Data in this exercise Start Marker

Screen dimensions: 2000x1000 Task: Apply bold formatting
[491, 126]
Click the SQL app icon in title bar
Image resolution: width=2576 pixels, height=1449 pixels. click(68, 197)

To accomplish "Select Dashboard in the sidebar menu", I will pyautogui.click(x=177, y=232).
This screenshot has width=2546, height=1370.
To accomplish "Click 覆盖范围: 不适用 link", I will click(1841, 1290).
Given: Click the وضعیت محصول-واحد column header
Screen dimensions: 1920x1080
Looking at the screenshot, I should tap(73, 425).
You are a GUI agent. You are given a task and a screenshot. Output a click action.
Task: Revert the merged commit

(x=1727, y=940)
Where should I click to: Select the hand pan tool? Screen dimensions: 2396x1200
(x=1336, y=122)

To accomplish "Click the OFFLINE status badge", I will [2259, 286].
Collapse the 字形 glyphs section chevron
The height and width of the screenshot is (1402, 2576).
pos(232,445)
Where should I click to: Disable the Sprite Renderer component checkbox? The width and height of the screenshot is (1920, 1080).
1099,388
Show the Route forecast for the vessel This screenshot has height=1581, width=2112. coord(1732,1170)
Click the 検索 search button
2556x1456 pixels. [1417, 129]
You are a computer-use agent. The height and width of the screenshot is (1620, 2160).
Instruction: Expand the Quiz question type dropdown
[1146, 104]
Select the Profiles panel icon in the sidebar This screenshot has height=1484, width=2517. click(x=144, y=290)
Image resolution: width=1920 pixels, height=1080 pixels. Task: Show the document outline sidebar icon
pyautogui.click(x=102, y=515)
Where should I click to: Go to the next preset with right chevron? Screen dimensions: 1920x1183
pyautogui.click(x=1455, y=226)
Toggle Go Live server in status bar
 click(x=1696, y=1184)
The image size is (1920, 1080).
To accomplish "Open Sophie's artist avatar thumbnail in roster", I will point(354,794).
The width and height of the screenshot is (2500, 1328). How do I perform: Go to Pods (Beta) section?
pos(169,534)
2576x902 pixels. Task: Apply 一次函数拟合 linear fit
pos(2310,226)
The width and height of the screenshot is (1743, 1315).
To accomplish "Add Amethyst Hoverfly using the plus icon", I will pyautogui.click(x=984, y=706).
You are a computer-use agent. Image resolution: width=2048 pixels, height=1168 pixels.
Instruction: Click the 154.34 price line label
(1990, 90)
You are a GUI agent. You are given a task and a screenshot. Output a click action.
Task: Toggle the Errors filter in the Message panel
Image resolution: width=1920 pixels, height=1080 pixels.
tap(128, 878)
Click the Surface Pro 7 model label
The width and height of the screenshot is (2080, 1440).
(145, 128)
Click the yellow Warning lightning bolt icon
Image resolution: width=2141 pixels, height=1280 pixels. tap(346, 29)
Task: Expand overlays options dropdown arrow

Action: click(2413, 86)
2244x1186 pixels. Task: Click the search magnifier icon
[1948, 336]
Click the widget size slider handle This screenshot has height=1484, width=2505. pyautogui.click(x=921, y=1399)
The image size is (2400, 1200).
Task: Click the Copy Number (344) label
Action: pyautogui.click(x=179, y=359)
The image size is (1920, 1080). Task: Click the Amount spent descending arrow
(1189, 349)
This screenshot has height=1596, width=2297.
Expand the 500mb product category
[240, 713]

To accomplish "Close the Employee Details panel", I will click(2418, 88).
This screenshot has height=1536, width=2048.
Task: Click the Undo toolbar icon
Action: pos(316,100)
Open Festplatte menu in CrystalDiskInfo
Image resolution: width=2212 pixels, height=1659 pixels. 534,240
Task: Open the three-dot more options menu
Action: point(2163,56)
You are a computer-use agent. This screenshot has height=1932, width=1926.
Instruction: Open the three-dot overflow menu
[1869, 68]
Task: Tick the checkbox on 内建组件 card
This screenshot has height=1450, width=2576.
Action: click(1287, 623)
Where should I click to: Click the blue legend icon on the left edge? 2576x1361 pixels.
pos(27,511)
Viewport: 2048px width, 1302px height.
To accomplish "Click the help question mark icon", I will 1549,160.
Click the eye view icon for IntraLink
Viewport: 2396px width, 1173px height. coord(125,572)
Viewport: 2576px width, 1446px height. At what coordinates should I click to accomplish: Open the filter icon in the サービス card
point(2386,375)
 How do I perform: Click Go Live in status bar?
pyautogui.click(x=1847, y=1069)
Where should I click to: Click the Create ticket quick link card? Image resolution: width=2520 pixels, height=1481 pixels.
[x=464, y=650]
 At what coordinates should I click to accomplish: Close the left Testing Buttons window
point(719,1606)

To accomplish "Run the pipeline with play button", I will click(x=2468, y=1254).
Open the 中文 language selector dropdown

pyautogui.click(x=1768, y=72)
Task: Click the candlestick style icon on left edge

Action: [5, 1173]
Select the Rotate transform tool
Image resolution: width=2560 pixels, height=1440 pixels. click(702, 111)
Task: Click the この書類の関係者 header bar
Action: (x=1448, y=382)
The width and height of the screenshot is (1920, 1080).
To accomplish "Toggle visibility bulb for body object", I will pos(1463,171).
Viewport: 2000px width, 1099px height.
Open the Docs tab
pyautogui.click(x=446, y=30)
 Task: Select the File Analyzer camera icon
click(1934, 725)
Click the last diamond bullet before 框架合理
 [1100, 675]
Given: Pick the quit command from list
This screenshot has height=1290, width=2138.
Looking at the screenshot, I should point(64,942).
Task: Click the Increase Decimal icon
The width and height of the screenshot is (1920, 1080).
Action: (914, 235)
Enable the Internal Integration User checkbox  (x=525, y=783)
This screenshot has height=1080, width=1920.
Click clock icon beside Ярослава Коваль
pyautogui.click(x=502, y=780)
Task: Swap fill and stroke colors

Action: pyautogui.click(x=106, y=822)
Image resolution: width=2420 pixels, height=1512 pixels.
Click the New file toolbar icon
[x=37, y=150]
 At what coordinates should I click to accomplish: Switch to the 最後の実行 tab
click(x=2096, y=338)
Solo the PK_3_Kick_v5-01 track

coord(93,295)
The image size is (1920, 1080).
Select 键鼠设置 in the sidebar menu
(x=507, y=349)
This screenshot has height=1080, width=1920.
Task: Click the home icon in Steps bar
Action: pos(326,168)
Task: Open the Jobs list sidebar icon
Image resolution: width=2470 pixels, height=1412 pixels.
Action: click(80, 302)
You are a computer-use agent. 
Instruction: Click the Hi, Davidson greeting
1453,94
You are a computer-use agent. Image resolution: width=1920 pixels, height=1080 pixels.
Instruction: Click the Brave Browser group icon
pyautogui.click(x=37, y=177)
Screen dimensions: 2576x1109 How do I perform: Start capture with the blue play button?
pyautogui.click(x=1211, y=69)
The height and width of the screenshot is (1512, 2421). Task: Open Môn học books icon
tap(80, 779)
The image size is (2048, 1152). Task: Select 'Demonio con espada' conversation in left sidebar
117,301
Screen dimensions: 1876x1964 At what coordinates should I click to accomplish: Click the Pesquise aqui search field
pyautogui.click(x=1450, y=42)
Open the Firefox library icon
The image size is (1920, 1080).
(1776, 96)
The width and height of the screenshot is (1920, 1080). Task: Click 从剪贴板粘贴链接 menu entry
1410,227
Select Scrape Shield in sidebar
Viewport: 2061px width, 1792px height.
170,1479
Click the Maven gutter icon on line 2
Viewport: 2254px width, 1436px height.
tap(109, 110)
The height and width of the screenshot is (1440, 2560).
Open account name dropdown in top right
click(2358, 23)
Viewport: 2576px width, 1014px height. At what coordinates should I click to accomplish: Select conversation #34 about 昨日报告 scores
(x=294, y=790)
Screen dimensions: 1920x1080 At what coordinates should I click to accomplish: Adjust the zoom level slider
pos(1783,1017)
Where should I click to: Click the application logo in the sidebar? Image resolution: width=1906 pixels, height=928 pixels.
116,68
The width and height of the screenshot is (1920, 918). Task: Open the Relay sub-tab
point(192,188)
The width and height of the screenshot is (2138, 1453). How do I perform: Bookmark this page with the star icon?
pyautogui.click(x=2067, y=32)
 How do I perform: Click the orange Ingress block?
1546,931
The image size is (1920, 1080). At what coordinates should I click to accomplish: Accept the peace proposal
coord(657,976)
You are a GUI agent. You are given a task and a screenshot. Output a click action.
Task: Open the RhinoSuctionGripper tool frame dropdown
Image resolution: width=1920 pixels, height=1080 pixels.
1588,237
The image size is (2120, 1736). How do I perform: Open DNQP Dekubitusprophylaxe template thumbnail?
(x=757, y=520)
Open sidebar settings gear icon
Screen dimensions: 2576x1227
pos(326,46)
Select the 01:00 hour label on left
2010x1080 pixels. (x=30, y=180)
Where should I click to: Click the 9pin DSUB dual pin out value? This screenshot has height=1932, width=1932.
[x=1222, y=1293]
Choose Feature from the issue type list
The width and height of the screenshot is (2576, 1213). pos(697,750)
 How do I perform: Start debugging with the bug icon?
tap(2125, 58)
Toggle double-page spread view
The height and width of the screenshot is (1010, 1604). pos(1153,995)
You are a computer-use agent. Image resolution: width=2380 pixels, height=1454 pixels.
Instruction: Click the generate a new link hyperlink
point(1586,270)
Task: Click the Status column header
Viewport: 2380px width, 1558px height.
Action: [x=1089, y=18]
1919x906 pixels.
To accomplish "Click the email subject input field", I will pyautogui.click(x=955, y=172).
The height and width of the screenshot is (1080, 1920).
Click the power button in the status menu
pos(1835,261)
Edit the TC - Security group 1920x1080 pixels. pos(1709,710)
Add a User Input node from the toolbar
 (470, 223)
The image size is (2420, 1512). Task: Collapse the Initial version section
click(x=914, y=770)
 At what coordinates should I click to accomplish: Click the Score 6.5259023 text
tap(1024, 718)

Data in this exercise End Marker

| Your instructions |
Copy only the entries from the first line to the line with "This screenshot has width=2546, height=1370.", each exactly as it appears.

| Solution below |
Screen dimensions: 2000x1000 Task: Apply bold formatting
[491, 126]
Click the SQL app icon in title bar
Image resolution: width=2576 pixels, height=1449 pixels. click(68, 197)

To accomplish "Select Dashboard in the sidebar menu", I will pyautogui.click(x=177, y=232).
This screenshot has width=2546, height=1370.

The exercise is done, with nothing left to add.